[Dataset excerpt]

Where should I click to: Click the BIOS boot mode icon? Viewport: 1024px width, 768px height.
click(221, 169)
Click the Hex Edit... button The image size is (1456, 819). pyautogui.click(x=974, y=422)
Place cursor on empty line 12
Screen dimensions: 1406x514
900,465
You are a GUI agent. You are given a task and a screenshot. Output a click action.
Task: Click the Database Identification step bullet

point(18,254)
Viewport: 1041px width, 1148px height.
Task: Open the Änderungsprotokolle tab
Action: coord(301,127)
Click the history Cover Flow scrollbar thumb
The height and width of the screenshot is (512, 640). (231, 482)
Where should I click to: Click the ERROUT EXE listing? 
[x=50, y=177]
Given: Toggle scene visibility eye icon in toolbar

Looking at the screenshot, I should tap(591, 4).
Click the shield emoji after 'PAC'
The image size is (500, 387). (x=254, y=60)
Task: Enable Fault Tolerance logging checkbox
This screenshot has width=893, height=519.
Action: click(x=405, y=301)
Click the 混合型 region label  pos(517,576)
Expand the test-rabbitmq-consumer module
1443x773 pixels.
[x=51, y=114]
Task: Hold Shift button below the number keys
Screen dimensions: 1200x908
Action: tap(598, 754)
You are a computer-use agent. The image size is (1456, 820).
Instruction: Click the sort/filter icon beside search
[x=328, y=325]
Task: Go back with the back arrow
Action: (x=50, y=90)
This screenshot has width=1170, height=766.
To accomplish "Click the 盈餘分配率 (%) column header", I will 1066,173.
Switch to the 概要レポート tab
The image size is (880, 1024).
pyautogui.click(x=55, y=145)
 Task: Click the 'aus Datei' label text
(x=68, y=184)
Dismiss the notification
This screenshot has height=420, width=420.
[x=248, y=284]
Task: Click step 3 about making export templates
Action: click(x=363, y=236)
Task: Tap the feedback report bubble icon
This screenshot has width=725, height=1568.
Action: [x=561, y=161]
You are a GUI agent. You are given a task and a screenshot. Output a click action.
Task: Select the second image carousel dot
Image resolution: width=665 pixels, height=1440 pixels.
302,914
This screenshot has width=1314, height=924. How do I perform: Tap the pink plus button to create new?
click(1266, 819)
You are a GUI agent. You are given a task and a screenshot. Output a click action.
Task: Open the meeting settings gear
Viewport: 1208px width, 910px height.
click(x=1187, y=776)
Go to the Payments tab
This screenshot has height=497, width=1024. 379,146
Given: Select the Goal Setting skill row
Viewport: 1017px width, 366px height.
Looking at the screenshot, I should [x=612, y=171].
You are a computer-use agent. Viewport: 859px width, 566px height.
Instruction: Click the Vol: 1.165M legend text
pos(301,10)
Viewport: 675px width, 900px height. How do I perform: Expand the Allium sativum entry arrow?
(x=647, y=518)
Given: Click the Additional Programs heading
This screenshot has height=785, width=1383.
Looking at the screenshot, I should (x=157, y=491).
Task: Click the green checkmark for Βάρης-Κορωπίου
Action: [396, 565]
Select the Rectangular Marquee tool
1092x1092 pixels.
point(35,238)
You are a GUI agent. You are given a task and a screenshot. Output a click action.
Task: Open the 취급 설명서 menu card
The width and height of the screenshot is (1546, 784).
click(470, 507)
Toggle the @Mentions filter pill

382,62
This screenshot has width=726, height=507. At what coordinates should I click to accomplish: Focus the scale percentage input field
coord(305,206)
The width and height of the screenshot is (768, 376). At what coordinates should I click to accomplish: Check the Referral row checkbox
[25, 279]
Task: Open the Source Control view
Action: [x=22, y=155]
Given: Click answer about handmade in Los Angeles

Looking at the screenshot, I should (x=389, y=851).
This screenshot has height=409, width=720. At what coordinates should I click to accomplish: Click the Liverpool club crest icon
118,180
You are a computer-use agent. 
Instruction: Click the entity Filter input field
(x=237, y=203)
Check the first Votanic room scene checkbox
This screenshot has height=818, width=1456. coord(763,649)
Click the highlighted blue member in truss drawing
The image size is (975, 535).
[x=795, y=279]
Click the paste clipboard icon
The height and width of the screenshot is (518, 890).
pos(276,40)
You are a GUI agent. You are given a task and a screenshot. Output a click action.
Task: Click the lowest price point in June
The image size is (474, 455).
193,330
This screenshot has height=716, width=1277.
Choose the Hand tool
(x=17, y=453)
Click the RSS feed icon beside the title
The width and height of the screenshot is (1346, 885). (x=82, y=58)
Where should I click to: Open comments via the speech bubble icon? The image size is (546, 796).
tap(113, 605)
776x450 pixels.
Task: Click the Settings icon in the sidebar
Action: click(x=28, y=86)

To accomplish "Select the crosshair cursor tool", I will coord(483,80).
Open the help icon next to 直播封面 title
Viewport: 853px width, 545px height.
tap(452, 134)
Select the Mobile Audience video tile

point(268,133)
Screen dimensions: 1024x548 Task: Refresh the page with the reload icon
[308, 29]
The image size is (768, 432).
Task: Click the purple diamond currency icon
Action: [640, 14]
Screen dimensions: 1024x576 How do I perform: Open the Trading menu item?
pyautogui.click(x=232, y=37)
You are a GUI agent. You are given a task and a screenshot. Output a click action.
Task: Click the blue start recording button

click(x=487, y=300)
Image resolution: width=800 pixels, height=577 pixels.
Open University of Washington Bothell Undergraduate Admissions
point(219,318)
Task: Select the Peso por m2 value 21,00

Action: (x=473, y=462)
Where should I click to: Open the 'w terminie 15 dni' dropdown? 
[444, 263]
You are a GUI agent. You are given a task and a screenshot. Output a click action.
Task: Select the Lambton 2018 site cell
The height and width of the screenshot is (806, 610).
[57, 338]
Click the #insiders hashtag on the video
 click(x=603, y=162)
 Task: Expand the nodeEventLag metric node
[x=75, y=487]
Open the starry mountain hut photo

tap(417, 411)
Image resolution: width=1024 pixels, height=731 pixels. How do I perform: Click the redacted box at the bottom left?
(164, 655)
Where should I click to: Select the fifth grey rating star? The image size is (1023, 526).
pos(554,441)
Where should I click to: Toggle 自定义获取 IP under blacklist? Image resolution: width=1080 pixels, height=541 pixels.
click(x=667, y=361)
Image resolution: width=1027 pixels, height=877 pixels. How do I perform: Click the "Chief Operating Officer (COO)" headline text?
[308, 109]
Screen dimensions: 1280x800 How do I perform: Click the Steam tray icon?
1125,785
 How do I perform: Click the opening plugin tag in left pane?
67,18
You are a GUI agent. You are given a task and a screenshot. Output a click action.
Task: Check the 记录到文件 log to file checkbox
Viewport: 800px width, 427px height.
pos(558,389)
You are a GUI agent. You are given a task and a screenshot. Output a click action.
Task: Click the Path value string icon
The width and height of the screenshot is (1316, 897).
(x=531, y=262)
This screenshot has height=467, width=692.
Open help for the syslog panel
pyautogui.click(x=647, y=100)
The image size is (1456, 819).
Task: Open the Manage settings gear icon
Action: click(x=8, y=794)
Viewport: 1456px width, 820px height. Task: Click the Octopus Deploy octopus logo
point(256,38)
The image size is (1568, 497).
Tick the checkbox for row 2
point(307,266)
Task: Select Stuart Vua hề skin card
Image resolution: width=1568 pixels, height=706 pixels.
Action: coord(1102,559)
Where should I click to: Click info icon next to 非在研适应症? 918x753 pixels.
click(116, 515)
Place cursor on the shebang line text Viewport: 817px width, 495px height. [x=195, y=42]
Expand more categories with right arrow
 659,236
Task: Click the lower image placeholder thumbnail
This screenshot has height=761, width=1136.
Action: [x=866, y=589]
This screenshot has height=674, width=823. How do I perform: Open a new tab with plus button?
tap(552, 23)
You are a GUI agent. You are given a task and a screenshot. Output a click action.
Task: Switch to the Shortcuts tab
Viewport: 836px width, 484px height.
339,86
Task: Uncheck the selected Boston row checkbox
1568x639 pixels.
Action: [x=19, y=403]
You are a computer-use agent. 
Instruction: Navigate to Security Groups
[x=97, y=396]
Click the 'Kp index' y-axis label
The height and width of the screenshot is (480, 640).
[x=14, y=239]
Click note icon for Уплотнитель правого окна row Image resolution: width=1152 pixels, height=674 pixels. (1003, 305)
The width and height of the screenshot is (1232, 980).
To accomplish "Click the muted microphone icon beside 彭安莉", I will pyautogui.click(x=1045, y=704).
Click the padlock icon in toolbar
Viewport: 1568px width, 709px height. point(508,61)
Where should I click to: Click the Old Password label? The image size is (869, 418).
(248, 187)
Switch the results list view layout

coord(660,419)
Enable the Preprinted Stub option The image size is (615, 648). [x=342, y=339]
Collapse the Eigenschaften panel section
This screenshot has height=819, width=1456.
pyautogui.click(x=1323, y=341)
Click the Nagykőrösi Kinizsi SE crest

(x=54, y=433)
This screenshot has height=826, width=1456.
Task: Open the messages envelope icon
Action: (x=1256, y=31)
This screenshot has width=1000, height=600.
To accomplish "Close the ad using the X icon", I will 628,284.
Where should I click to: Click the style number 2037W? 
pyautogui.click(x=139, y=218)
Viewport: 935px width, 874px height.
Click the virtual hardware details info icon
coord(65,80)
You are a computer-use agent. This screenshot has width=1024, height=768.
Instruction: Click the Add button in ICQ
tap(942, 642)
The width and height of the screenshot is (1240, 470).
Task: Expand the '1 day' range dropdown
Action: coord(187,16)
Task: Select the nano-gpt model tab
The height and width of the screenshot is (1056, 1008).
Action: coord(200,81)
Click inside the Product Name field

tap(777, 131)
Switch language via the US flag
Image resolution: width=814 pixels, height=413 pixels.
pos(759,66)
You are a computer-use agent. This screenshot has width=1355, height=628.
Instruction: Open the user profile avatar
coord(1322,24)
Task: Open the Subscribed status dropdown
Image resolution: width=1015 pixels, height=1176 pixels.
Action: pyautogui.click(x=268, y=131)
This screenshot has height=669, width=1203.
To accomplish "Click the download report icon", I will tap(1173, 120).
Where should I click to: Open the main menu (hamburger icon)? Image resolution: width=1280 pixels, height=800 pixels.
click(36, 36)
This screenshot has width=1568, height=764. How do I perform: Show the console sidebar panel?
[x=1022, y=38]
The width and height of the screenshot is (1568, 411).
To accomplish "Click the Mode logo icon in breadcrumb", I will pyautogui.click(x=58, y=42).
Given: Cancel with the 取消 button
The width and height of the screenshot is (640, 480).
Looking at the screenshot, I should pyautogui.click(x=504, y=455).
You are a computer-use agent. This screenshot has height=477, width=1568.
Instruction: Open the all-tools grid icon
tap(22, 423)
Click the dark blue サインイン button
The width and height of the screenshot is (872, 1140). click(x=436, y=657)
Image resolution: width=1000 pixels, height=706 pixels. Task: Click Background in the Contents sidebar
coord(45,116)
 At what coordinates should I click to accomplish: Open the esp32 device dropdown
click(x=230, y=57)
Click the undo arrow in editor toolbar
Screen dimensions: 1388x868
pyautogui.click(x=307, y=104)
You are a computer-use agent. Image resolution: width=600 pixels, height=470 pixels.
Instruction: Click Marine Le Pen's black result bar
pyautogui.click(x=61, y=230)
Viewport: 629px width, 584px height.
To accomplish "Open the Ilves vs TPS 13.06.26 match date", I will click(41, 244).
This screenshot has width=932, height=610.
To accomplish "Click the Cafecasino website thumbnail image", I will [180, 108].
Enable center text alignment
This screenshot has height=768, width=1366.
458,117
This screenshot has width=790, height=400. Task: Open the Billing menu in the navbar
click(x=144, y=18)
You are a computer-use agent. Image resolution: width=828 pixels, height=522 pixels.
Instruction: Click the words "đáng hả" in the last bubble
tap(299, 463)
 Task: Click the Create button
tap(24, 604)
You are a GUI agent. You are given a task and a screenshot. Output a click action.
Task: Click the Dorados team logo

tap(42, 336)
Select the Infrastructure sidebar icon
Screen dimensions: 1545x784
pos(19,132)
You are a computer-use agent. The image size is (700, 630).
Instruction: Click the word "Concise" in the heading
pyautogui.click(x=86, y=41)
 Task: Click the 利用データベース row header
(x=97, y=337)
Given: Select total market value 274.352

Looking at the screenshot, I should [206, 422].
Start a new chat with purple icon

What needs to be done – Rewrite the stretch from the start of the items through the line containing "Action: coord(301,127)", changing "screenshot" to "screen capture" and leaving everything else the same.

Answer –
Where should I click to: Click the BIOS boot mode icon? Viewport: 1024px width, 768px height.
click(221, 169)
Click the Hex Edit... button The image size is (1456, 819). pyautogui.click(x=974, y=422)
Place cursor on empty line 12
Screen dimensions: 1406x514
900,465
You are a GUI agent. You are given a task and a screen capture. Output a click action.
Task: Click the Database Identification step bullet

point(18,254)
Viewport: 1041px width, 1148px height.
Task: Open the Änderungsprotokolle tab
Action: coord(301,127)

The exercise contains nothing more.